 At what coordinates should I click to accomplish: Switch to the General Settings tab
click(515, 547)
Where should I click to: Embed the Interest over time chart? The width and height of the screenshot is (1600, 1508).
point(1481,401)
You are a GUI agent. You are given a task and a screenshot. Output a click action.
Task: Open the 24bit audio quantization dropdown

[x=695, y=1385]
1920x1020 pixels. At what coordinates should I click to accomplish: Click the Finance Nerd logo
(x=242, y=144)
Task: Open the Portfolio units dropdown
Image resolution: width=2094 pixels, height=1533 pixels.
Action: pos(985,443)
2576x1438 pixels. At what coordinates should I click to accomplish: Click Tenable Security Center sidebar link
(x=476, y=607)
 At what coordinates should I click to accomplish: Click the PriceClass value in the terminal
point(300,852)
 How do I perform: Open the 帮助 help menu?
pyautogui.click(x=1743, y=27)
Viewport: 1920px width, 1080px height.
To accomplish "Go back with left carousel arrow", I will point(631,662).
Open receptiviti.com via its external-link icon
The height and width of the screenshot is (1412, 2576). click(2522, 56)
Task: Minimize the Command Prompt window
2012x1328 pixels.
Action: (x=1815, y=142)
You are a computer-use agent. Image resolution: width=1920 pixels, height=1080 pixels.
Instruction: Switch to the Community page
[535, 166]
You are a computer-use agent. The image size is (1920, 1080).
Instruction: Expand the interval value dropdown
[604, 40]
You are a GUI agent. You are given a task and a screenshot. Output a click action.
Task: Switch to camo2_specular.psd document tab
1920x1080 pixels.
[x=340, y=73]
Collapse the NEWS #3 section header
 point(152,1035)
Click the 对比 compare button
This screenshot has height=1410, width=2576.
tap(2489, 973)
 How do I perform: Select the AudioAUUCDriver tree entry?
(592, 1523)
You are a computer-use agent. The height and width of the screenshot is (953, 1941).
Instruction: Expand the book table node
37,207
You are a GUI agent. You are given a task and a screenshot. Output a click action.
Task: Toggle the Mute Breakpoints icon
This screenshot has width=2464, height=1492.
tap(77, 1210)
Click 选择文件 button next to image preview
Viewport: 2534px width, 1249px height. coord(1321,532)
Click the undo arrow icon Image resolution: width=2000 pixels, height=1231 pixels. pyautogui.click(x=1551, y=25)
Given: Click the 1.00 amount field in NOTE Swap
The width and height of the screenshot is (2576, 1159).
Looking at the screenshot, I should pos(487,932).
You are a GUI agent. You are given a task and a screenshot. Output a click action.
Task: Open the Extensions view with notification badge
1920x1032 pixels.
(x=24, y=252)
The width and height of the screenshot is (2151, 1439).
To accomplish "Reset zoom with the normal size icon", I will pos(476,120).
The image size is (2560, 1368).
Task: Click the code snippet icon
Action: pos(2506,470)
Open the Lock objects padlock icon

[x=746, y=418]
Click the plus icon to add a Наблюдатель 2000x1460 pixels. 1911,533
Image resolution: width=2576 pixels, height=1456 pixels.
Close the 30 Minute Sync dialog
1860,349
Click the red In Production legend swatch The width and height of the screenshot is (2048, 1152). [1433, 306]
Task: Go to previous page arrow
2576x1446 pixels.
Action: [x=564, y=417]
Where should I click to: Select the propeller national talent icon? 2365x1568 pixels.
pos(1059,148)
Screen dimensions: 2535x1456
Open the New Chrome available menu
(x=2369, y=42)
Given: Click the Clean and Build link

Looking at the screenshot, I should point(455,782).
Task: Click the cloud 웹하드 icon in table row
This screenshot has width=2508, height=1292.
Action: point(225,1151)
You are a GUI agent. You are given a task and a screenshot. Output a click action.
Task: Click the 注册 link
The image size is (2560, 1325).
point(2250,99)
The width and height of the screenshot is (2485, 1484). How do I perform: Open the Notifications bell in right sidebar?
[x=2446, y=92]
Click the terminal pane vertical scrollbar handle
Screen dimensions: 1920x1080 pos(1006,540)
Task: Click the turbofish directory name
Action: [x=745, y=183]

# What you will do:
The response must contain exactly the lines from the one with "Click the terminal" through the last line of the material above, both ends included, and no others.

# Result below:
Click the terminal pane vertical scrollbar handle
Screen dimensions: 1920x1080 pos(1006,540)
Task: Click the turbofish directory name
Action: [x=745, y=183]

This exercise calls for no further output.